White Rotary Sewing Machines
I’m in the process of restoring a vintage White Rotary sewing machine, which luckily came with a manual, bobbins, and a few other assorted accessories (and it was only $10!).
Although White sewing machines were very popular back in the day, there isn’t that much information about them online, especially in contrast with the wealth of information on vintage Singers.
White Rotary Bobbins
In a previous post, I covered how to remove rust from vintage bobbins. White Rotary sewing machines use a non-standard size bobbin, so it’s good to use the original bobbins, even if they’re in rough shape. You can find reproduction bobbins online, but they’re not quite as good as the originals. It’s best to try to restore the original bobbins if at all possible.
White Rotary Needles
Some vintage sewing machines also take non-standard size needles. The manual that came with my White Rotary sewing machine did not name a specific size of needle to use, but it did provide an illustration of the needle to be used. I compared it with a modern 2020 (or 15×1) needle. They seem about the same size, but the very tip of the needle in the illustration is slightly longer than a modern needle. However, the holes in the needle match up, and they’re very close in size.
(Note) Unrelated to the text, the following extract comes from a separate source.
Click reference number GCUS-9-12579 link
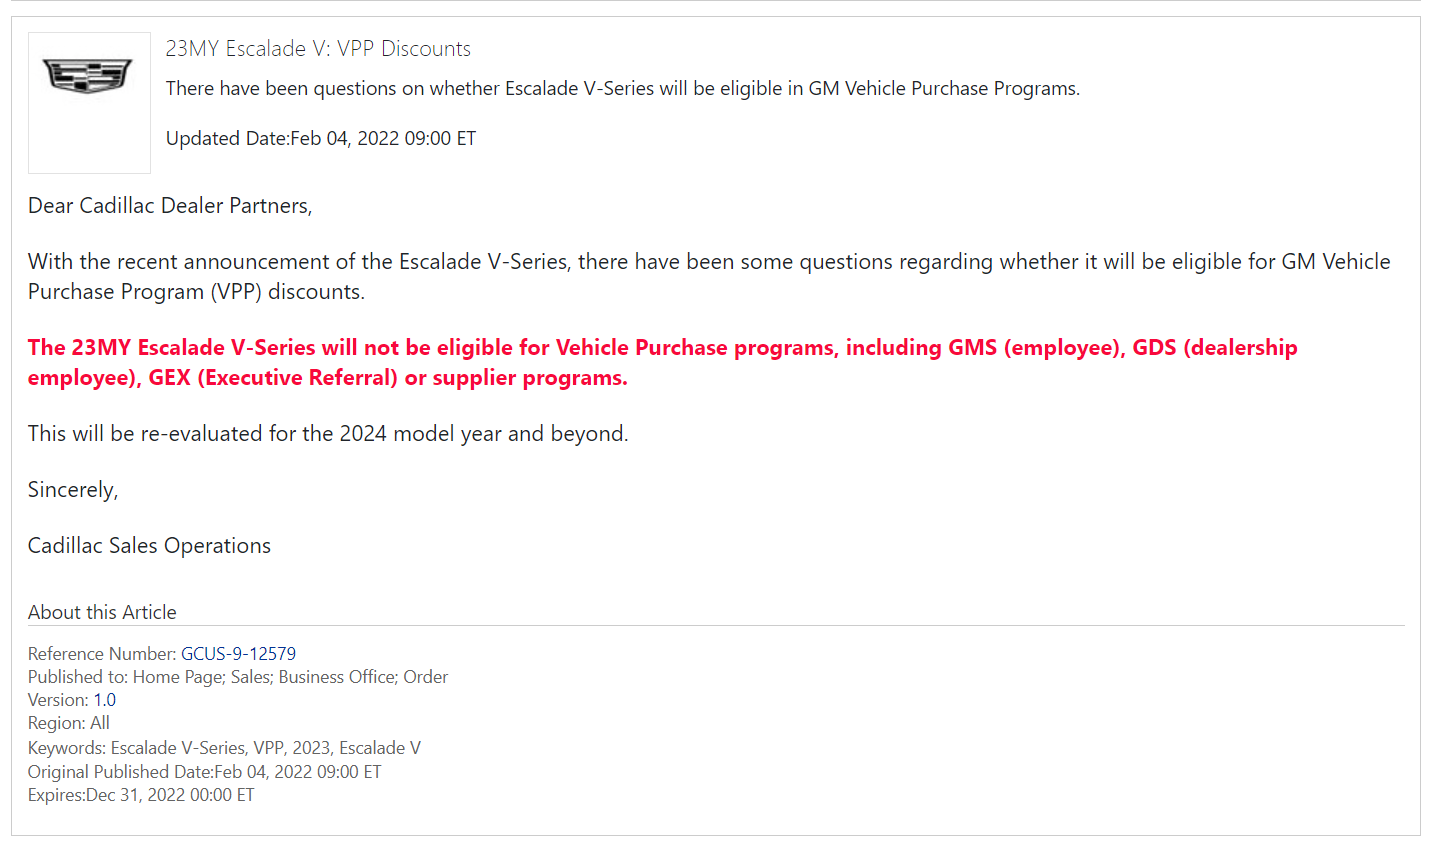Screen dimensions: 1430x845 click(238, 654)
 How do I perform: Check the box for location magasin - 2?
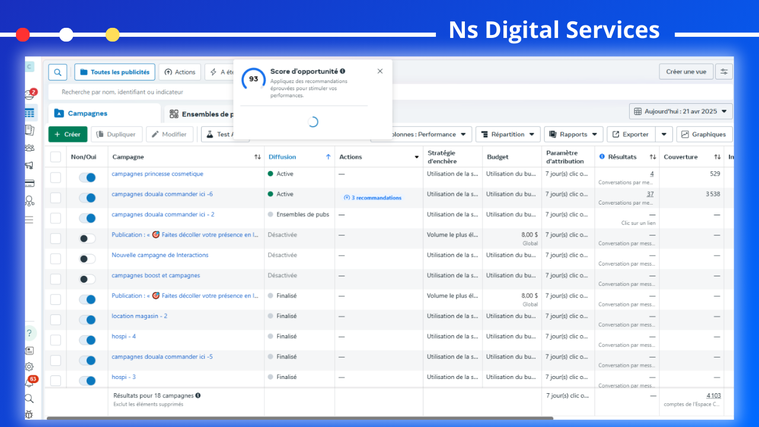(x=56, y=320)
When I put the modern needle on the illustration, it matched up almost exactly.
I also came across some vintage needles, which were advertised as fitting both White Rotary and Singer sewing machines. Singer needles became the standard size for all modern sewing machines, so it appears that modern 2020 class needles are fine to use with the White Rotary sewing machine. In comparing these vintage needles with modern Schmetz needles, they seem to be exactly the same size.
Other bloggers have confirmed this, too, but I always like to investigate when there’s any ambiguity. It’s strange that the manual refuses to name a specific size of needle, but it impresses upon you the importance of using the exact right size of needle. Perhaps they didn’t want to admit that people could buy other brands of needles. Maybe they wanted to scare them into only buying White brand needles!